Mathematics by Richard Bleil
Happy National Pi Day. Yup, pi, 3.14159265359… It’s the circumference distance around the edge) of a circle with a diameter (the distance across) of one.
In First Kings, Chapter 7, verse 23, it says “He made the sea of cast metal, circular in shape, measuring ten cubits from rim to rim and five cubits high. It took a line of thirty cubits to measure around it.” If this is taken as an estimate, it estimates pi to be 3 and has an error (yes, an error in the bible) of about 4.5%. If taken as exact, this defines pi to have a value of exactly three. Republican Congresswoman Martha Roby of Alabama actually submitted legislation in 2011 to make this the legal definition of pi, so much simpler than mucking about with all of those digits and backed by the bible.
Well, simpler it may be, but it is nonetheless wrong. A Babylonian tablet estimated to be from about 1800 B.C. suggested the value of pi to be 3.125. This gives an error of about -0.5%. The ancient Egyptians around 250 B.C. pi to be 3.16 (an error of about 0.6%). It’s interesting to note that the true (at least currently accepted value) is about halfway between these two. In fact, the average of these is 3.1425, which has an error of only 0.03%. That is mighty impressive.

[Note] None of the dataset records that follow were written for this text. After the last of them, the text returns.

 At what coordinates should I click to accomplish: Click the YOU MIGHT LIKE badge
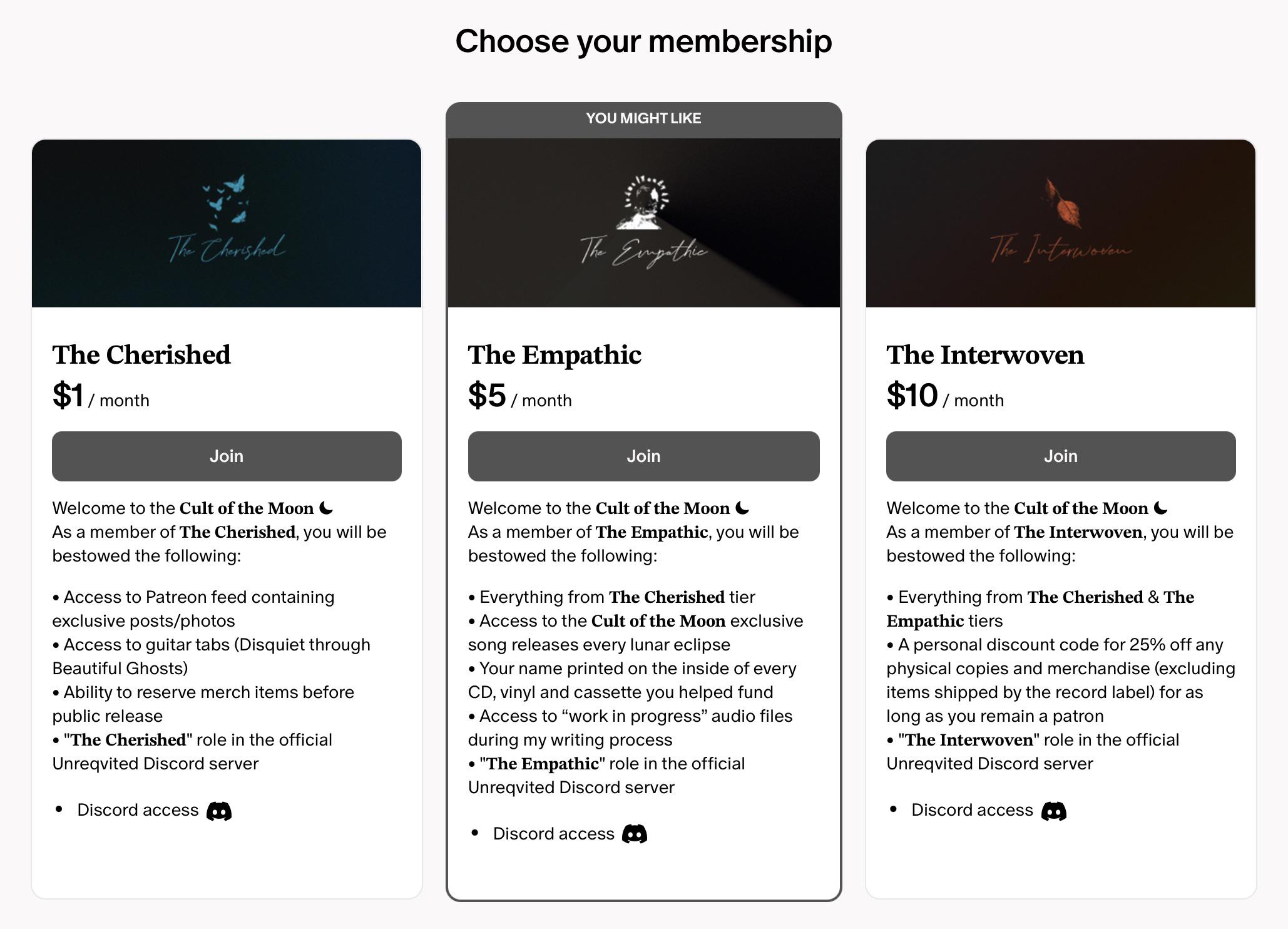(643, 118)
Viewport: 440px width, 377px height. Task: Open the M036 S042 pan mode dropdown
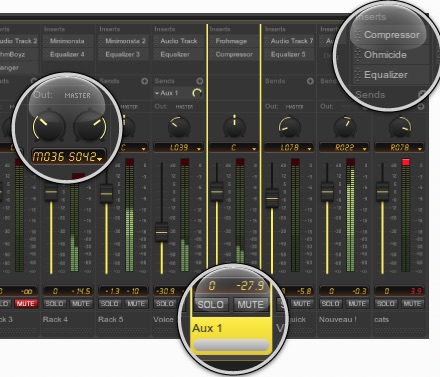tap(99, 160)
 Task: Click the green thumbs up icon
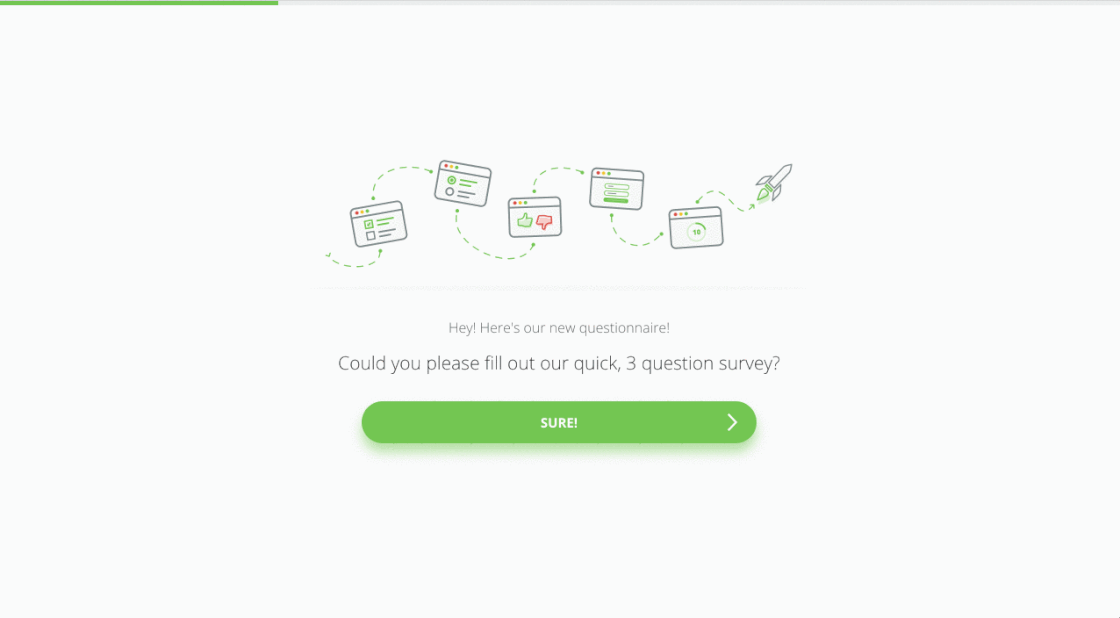[525, 220]
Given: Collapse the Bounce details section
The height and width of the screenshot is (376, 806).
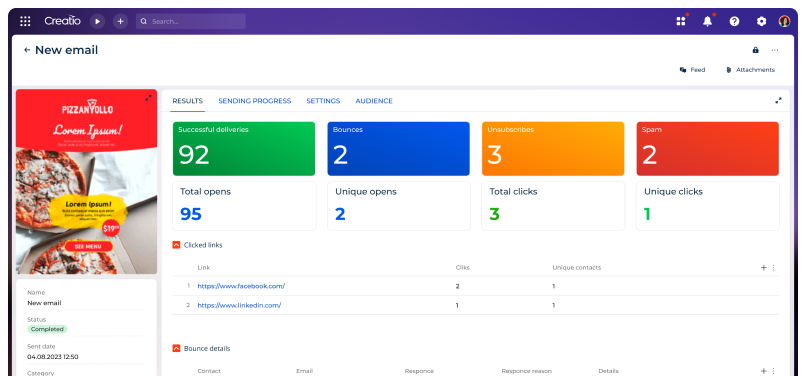Looking at the screenshot, I should tap(176, 348).
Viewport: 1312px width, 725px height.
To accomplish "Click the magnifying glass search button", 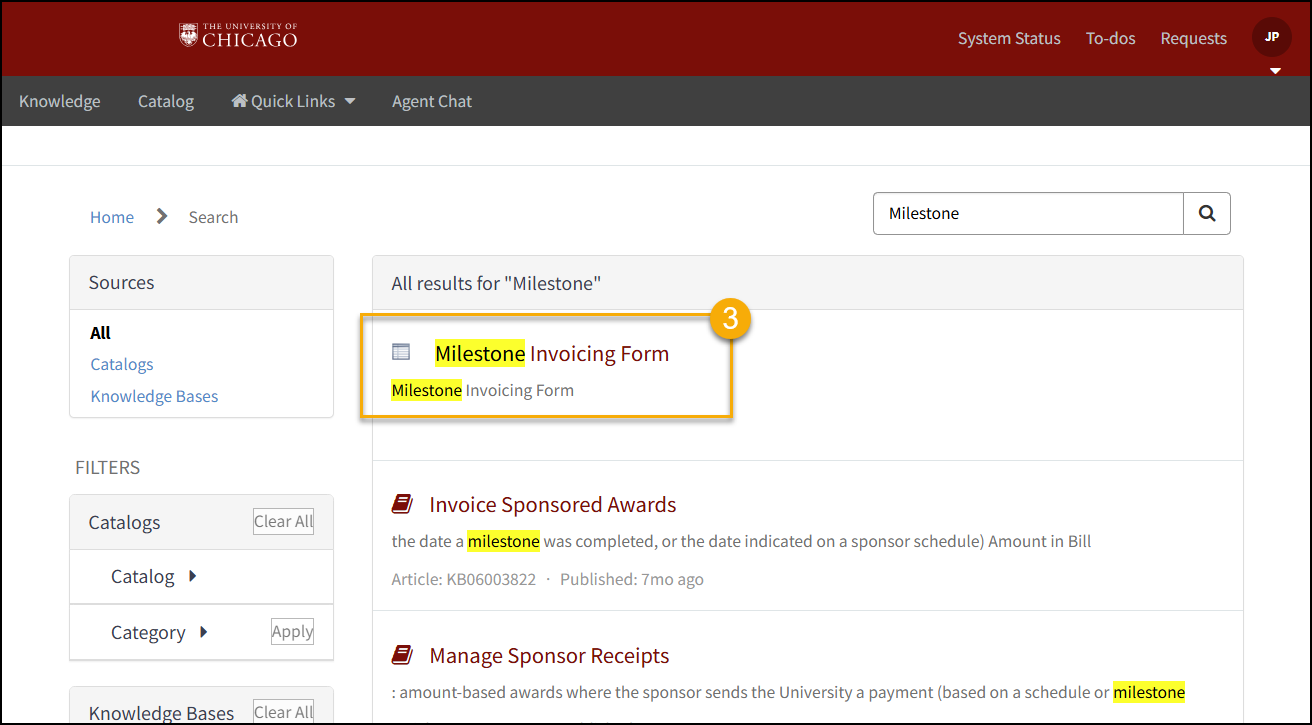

Pi is an irrational number. That means that it cannot be expressed as a simple ratio of rational numbers, in other words, it cannot be expressed as a fraction. For example, the fraction 22/7 is a decent estimate of pi, but it’s not exactly pi. This fraction has the decimal value of 3.142857, which only has an error of 0.04%. This is pretty good, but, not perfect. This proof was first presented by Johann Heinrich Lambert in the 1760’s, and several times since using different mathematical approaches that do not rely on actual calculation. That these proofs don’t need to actually calculate the value of pi is important because to do so could simply mean that the value is not known to enough significant figures yet. However, this brute force approach of proving that pi is a rational number has been attempted by computer scientists for decades as many algorithms continue to run, even today, increasing the number of digits known of pi. In fact, currently pi is known to 2.7 trillion (yes, trillion) digits.
That pi is irrational should, perhaps, not be a surprise. There are several constants in the universe that are actually irrational numbers, but there are an infinite number of irrational numbers between two rational numbers, regardless of how thinly sliced the rational numbers are. See, a rational number is any number that can be expressed as a fraction of integers, n/d, where n is the numerator, and d is the denominator. So, let’s assume two rational numbers, n and d. Two adjacent numbers n would have values n and n+1, or, just for the sake of this discussion, let’s say n+0 and n+1. Because 0 and 1 are both integers, and since we’ve already defined n to be some integer, then n+0 and n+1 are both integers as well, and the fractions (n+0)/d and (n+1)/d are adjacent real numbers, regardless of how large n and d are, including if they are infinitely large. However, because there are an infinite number of decimal places between 0 and 1, then there are an infinite number of real non-integer numbers between n+0 and n+1. This means that between any two rational numbers, there is an infinite number of irrational numbers.
I know, infinity blows my mind as well!
Mathematics is so powerful. Currently, there is a new virus spreading throughout the US, and following the mathematical model of a pandemic with frightening accuracy. With this, we can predict where the virus will hit and help prepare for it by providing supplies and resources where we know they will be needed in a timely fashion. Mathematical models are being used to predict short term weather, but also the effects of global warming, telling us where to expect flooding, and crop shifts. As the weather changes, rainfall can be expected to shift, meaning the temperate and desert zones will also shift. Despite naysayers and climate deniers, these models are already in use by the US military to predict changes that must be anticipated for national defense, and agricultural organizations to predict what the best crops can be expected to grow in any given area based on temperature and rainfall. I myself have developed many mathematical models over the years (and still do, for example, for crime prediction), and invariably, pi ends up somewhere in the equations.